When Erin and Alex Olson moved to the Northland from midtown Kansas City a few years ago, their friends had some strong reactions. Many of them had never spent time north of the Missouri River.
“It’s like the great unknown to a lot of people," Alex Olson says.
Despite the fact that more than 35 percent of Kansas City, Missouri's population lives north of the river, political watchers in Kansas City have long considered the Northland an elusive voting bloc, at times more conservative and skeptical of city government.
But in the last few years, it’s voted with the rest of the city on several big, progressive issues, and the demographics north of the river are beginning to change.
With a mayoral primary weeks away, Northland voters could be the ticket to the general election — if candidates can earn their votes.
The great unknown
For lifelong Northlanders, the feeling of being alienated from the rest of the city is a familiar one.
“The south thinks the north is sort of an annex up here,” said Dave Swiss, who was attending a Northland problem-solving meeting at Northland Neighborhoods Inc.
Only one mayoral candidate lives in the Northland.
Henry Clark, who was also at the meeting, said while he's seen some candidates for city council at their meetings, he hasn’t seen mayoral candidates from south of the river.
The meeting wasn't limited to Kansas City residents — people from Claycomo, Liberty and Gladstone were all there.

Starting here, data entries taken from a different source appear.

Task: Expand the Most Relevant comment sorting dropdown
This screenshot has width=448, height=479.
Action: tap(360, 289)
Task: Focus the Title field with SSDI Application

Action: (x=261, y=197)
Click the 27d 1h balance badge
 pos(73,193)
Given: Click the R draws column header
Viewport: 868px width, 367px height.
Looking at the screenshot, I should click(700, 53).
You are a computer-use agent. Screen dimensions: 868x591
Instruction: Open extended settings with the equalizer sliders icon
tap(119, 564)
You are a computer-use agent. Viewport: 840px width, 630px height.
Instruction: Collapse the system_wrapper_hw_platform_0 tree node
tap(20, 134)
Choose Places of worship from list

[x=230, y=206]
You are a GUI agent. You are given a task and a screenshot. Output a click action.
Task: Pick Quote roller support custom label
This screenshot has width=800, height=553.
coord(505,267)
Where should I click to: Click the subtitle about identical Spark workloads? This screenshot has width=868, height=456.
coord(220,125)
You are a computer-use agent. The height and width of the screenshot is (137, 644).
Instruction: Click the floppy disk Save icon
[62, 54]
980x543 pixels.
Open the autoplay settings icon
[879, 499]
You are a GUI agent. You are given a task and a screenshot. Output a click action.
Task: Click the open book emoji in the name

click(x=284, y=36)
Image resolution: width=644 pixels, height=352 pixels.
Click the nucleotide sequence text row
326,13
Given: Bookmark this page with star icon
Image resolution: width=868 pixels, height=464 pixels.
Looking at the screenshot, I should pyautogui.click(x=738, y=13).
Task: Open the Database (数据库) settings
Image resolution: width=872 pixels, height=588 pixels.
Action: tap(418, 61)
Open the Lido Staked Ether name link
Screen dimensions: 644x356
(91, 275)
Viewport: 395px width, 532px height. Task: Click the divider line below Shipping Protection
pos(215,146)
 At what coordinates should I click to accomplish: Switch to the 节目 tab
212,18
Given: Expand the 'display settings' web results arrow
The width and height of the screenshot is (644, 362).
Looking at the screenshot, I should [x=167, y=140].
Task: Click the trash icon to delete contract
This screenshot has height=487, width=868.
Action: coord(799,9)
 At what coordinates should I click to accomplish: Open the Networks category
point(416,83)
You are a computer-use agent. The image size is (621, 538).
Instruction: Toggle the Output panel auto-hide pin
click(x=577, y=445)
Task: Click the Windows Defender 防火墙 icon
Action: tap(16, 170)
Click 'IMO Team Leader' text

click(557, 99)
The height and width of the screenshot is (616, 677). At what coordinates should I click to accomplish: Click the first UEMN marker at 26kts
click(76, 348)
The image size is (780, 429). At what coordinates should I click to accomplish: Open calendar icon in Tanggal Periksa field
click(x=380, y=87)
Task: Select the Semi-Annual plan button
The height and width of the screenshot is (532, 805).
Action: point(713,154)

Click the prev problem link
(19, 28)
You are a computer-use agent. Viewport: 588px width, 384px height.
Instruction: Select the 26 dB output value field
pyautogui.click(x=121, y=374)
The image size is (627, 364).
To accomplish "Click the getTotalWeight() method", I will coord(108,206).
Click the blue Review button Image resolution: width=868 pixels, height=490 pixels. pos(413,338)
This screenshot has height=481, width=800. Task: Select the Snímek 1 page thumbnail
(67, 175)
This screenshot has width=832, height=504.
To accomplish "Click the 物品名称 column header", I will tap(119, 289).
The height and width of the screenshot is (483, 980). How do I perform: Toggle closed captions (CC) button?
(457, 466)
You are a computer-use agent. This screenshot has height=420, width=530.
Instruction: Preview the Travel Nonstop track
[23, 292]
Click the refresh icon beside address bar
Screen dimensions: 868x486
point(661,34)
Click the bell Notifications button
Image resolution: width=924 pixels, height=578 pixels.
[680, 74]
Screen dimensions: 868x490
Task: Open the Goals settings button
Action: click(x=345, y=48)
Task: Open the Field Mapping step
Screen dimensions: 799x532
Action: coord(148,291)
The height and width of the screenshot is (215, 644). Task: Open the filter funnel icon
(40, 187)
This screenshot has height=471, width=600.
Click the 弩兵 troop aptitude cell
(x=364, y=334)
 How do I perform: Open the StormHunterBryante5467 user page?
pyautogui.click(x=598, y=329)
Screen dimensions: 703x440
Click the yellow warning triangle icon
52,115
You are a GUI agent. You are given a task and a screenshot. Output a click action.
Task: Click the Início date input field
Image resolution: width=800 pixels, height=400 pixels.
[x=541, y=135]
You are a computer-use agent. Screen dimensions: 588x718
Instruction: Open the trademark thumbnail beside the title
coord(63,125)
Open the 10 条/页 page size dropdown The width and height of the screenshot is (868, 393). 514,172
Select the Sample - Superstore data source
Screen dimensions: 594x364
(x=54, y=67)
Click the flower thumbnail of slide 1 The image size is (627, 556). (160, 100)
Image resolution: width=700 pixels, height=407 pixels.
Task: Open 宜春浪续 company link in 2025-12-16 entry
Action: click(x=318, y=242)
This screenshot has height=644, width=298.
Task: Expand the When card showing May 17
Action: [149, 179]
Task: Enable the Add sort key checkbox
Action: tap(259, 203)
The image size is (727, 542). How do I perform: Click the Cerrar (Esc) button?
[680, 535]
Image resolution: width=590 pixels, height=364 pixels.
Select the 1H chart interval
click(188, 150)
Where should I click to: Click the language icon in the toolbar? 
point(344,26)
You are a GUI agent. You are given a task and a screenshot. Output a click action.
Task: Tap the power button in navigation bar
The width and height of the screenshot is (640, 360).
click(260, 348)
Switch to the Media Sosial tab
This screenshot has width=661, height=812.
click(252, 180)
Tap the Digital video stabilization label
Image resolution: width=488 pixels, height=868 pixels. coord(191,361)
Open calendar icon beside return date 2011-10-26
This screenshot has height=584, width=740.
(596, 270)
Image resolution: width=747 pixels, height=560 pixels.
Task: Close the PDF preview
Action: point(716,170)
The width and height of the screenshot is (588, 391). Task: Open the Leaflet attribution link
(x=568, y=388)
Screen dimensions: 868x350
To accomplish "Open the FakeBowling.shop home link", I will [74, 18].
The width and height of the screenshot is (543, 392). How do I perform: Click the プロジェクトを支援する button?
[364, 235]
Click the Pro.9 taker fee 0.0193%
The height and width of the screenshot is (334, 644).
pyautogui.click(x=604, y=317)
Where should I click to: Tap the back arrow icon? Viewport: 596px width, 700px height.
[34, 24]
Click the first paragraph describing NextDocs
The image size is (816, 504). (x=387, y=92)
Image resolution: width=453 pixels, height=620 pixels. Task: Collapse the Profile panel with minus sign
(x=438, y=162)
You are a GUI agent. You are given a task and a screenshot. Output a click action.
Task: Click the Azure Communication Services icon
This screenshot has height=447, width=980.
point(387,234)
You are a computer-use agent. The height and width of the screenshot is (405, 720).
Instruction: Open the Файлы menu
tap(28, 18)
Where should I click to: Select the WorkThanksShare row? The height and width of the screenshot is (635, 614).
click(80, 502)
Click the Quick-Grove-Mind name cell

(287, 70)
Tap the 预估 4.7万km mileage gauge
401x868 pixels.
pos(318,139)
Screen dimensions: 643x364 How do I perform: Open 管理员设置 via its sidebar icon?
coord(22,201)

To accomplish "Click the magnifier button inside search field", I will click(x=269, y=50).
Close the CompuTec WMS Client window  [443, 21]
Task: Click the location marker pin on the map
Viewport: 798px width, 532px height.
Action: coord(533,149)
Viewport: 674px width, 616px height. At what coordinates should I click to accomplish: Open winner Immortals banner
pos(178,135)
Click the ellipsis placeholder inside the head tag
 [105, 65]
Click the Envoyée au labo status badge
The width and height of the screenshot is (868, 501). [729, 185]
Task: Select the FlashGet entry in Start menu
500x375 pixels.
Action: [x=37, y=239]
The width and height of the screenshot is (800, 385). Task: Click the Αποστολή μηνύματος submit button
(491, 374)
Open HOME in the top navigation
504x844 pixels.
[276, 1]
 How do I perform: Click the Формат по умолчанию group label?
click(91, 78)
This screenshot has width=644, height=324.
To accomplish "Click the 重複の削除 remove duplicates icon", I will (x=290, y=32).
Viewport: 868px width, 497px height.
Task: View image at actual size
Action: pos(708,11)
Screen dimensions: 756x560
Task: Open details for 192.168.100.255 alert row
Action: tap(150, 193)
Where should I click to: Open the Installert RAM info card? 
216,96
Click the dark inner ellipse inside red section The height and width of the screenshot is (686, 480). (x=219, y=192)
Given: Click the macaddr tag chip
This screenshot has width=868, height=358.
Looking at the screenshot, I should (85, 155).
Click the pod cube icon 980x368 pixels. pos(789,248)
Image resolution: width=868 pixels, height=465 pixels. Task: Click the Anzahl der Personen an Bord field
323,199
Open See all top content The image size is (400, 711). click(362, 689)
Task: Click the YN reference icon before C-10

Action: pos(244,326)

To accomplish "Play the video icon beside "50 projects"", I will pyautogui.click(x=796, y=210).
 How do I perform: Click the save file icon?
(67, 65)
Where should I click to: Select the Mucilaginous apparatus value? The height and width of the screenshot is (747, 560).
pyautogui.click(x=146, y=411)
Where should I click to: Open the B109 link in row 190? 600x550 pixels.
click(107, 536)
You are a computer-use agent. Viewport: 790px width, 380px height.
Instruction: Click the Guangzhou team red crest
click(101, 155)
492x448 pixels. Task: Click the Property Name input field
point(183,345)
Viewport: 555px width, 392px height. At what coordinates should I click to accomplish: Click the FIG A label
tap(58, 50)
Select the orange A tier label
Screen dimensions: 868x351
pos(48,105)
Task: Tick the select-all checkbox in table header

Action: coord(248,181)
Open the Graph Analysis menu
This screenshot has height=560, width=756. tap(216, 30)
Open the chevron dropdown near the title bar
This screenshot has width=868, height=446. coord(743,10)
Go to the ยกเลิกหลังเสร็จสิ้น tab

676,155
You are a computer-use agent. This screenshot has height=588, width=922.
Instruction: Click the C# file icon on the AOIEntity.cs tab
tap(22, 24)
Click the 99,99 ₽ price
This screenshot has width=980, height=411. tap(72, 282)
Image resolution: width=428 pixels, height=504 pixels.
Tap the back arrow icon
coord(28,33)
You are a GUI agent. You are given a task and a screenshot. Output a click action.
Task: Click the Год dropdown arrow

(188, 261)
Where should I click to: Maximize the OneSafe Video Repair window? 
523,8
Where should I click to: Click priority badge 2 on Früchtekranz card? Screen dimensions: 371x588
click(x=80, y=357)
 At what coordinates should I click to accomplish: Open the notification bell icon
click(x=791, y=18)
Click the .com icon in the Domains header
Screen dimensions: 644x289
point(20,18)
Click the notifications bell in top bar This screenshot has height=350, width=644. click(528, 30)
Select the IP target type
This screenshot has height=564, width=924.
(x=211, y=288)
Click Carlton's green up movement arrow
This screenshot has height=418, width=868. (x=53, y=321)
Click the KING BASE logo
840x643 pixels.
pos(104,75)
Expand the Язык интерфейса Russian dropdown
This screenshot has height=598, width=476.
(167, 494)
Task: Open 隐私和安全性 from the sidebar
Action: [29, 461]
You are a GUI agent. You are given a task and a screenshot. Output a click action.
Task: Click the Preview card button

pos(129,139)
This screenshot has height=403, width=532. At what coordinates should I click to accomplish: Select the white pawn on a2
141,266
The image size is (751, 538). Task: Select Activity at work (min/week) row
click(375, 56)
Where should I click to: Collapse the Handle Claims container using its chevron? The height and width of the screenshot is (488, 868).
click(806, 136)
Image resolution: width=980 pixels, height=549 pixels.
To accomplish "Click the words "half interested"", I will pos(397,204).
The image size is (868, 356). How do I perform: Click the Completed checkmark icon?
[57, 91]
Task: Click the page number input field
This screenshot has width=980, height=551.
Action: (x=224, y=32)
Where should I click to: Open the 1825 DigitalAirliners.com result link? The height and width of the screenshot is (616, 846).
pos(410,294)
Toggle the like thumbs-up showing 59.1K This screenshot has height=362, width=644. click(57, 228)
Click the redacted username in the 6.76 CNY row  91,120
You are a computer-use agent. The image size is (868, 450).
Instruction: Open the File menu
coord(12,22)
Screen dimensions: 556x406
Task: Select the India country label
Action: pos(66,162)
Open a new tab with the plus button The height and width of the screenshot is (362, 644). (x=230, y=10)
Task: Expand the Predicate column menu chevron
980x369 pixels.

And that's another thing that sets the Northland apart. It's made up of a lot of different municipalities with Kansas City snaking through them.
Martin Rucker lives in Riverside, but his side of the street is technically in Kansas City, Missouri. Rucker ran unsuccessfully for a Missouri state senate seat last year. He's also a co-founder of Northland Progress, a group dedicated to advancing progressive policies north of the river.
"I think that's kind of what really blends us all together, is Kansas City really is the engine that drives the whole ship," he says.
But some Northlanders are skeptical of city leaders south of the river.
Voters north of the river are used to seeing their tax money spent elsewhere
Rucker says the area is a big tax base for the city as a whole — but its residents don't always see returns on that investment.
“The Northland is really concerned about being taken care of,” Rucker says.
Dave Swiss says he voted for the $800 million in infrastructure bonds in 2017, but aside from some repairs in Pleasant Valley, he hasn't seen a lot of improvement on his roads. The new terminal at Kansas City International Airport is also a big issue for him.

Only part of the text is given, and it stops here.